UEFI0067: A PCIe link training failure is observed in PCIe Slot 6 and the link
is disabled.
Do one of the following: 1) Turn off the input power to the system and turn on
again. 2) Update the PCIe device firmware. If the issue persists, contact your
service provider.

Available Actions:
F1 to Continue and Retry Boot Order
F2 for System Setup (BIOS)
F10 for LifeCycle Controller
- Enable/Configure iDRAC
- Update or Backup/Restore Server Firmware
- Help Install an Operating System
F11 for Boot Manager

Event Timeline

herron created this task.Jun 30 2017, 1:52 AM
Restricted Application added a subscriber: Aklapper. · View Herald TranscriptJun 30 2017, 1:52 AM
herron updated the task description. (Show Details)Jun 30 2017, 1:53 AM
Andrew added a subscriber: Andrew.

I tagged dc-ops because... have y'all ever seen something like this?

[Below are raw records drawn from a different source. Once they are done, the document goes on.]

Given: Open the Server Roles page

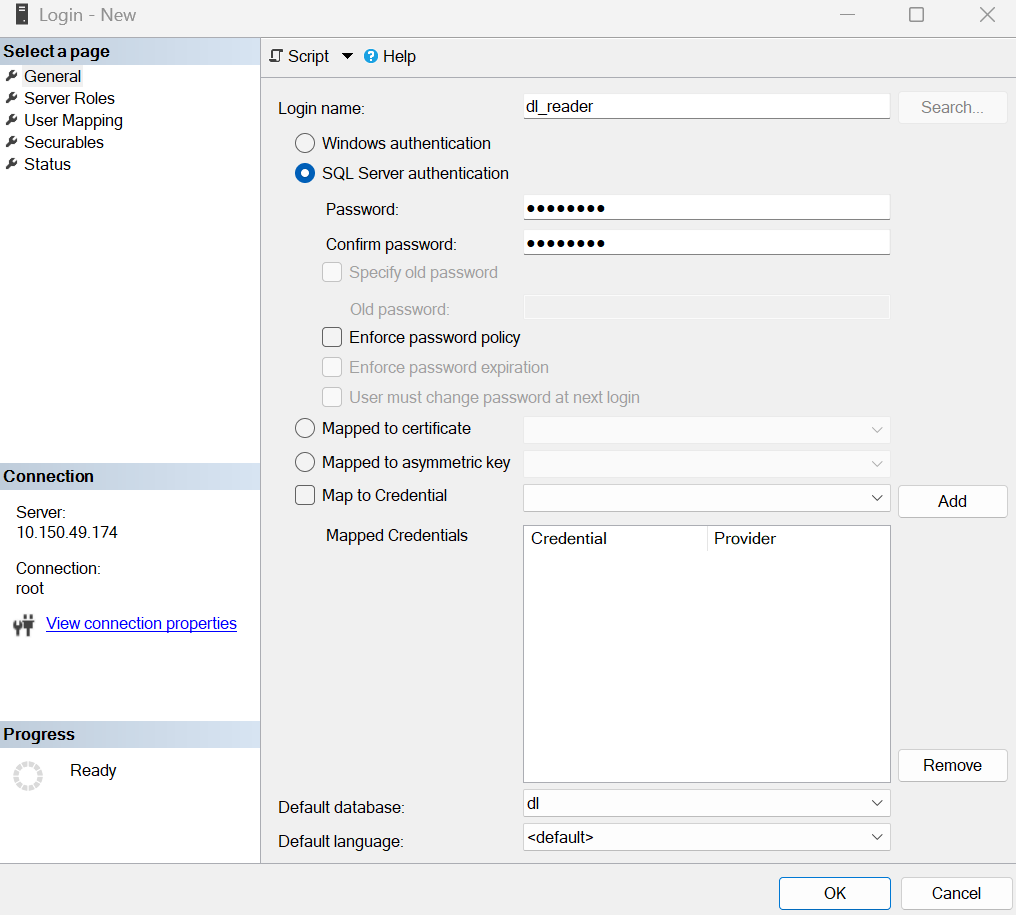Looking at the screenshot, I should (68, 98).
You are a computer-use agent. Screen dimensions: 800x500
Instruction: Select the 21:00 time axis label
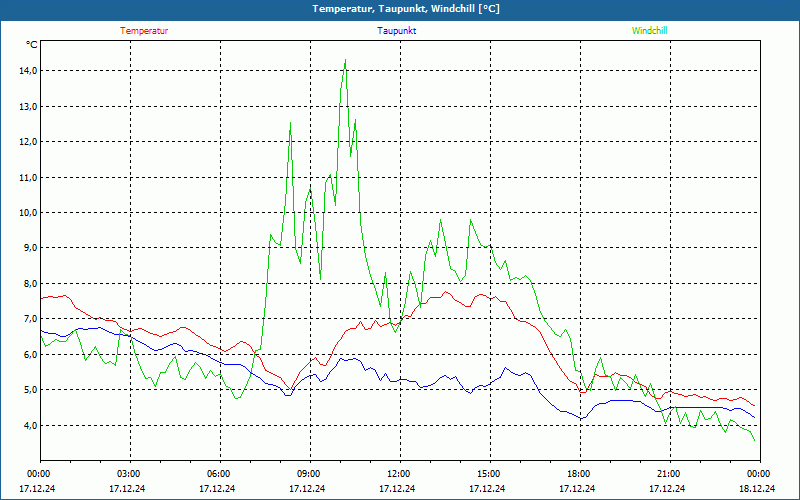669,474
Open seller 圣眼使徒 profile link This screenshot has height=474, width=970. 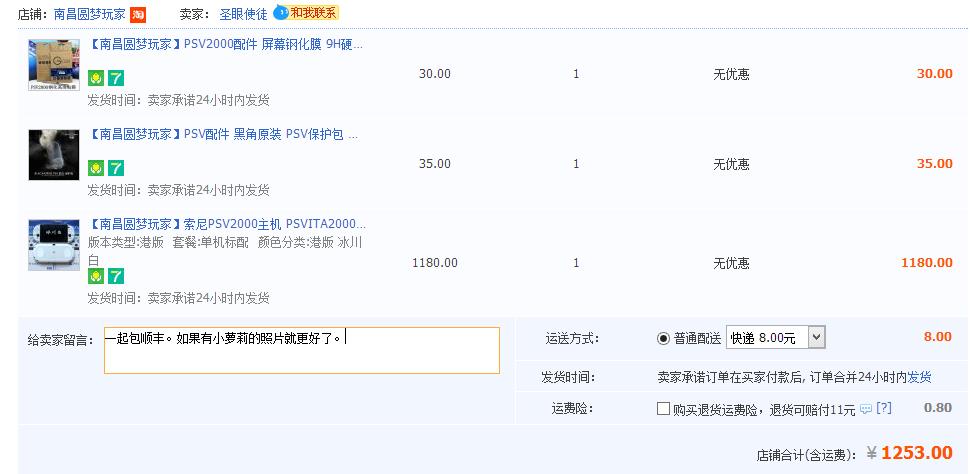coord(243,14)
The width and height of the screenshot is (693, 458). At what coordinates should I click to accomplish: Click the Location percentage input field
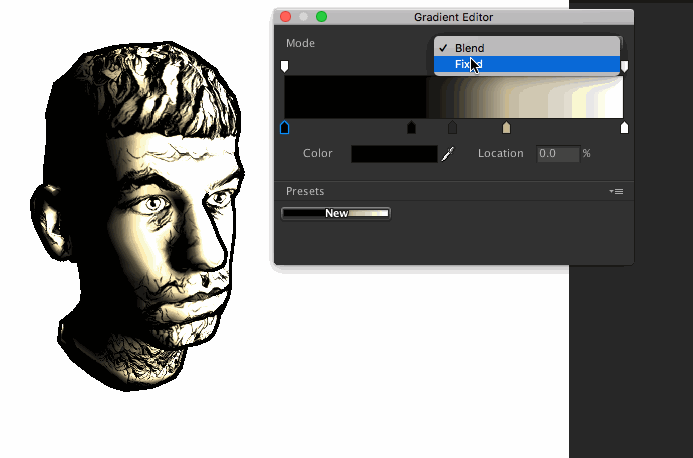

bd808 added a subscriber: bd808.Jun 30 2017, 2:07 AM

http://www.dell.com/support/manuals/us/en/04/dell-opnmang-sw-v8.1/EEMI_13G_v1.2-v1/UEFI-Event-Messages?guid=GUID-823669E3-2D7B-41B5-85F1-AF7A6BC11ACC&lang=en-us

UEFI0067

Message
    A PCIe link training failure is observed in arg1 and device link is disabled. 
Arguments
    arg1 = PCIe device 
Detailed Description
    A PCIe link failure is observed in the PCIe device identified in the message and device link is disabled. 
Recommended Response Action
    Do one of the following: 1) Turn off the input power to the system and turn on again. 2) Update the PCIe device firmware. If the issue persists, contact your service provider. 
Category
    System Health (UEFI = UEFI Event) 
Severity
    Severity 1 (Critical)

We did another reboot to downgrade the kernel back to 4.3 and the error happened again.

chasemp triaged this task as High priority.EditedJul 3 2017, 5:47 PM
chasemp added subscribers: Christopher, chasemp.

I tagged dc-ops because... have y'all ever seen something like this?

We had this server not come back with reboot a few times on its own so we are a bit scared of it atm :)

@Cmjohnson I ping'd the wrong chris before :) As of this moment labstore1005 is the standby, if you have time to look at this it would be great chris. Thanks.

Bstorm added a subscriber: Bstorm.

This is pretty old. We'll have to reboot it again to know if this is still happening. I suspect it actually isn't.